*** RECORDS SUPPLIED ***
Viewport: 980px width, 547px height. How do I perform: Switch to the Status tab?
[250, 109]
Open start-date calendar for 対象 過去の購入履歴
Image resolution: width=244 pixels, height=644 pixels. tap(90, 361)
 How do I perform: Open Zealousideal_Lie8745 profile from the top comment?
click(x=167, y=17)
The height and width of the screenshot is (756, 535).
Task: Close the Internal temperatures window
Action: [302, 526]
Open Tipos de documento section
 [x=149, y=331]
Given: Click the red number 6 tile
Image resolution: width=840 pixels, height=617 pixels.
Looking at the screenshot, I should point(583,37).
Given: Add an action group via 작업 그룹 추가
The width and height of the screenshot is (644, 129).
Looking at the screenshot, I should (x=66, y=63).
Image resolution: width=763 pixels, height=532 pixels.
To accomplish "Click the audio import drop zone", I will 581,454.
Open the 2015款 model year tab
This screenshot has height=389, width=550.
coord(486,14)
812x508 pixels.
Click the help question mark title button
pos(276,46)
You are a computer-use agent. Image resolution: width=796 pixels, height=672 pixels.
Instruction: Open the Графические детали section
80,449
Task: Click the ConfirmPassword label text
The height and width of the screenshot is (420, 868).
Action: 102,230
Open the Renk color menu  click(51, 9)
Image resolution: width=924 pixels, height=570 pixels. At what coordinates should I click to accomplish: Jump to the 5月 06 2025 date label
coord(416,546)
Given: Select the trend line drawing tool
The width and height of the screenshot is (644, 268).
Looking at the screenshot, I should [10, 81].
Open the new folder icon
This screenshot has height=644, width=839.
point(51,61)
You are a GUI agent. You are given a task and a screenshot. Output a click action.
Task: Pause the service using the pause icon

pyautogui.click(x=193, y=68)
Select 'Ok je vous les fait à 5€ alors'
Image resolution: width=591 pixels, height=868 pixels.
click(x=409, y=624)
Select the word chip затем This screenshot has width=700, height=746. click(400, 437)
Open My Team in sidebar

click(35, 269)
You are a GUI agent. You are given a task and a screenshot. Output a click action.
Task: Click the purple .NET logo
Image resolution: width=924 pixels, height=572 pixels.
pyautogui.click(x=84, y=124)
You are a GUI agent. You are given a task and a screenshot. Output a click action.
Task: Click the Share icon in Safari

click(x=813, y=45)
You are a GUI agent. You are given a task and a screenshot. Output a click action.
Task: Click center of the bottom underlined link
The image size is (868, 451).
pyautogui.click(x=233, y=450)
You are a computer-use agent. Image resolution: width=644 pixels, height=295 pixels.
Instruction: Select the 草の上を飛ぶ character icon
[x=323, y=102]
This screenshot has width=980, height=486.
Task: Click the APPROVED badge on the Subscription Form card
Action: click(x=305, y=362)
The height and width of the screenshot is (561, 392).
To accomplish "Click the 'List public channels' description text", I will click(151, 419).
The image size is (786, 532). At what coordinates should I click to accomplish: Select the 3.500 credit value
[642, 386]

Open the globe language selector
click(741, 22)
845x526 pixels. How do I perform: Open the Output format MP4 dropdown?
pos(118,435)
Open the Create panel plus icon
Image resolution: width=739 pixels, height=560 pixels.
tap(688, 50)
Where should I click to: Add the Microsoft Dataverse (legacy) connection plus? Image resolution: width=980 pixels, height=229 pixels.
*** End of RECORDS SUPPLIED ***
■ ACTIVITY:
Lines in the data that hold "will" are to be counted, and the number alone reported.

■ TASK OUTPUT:
2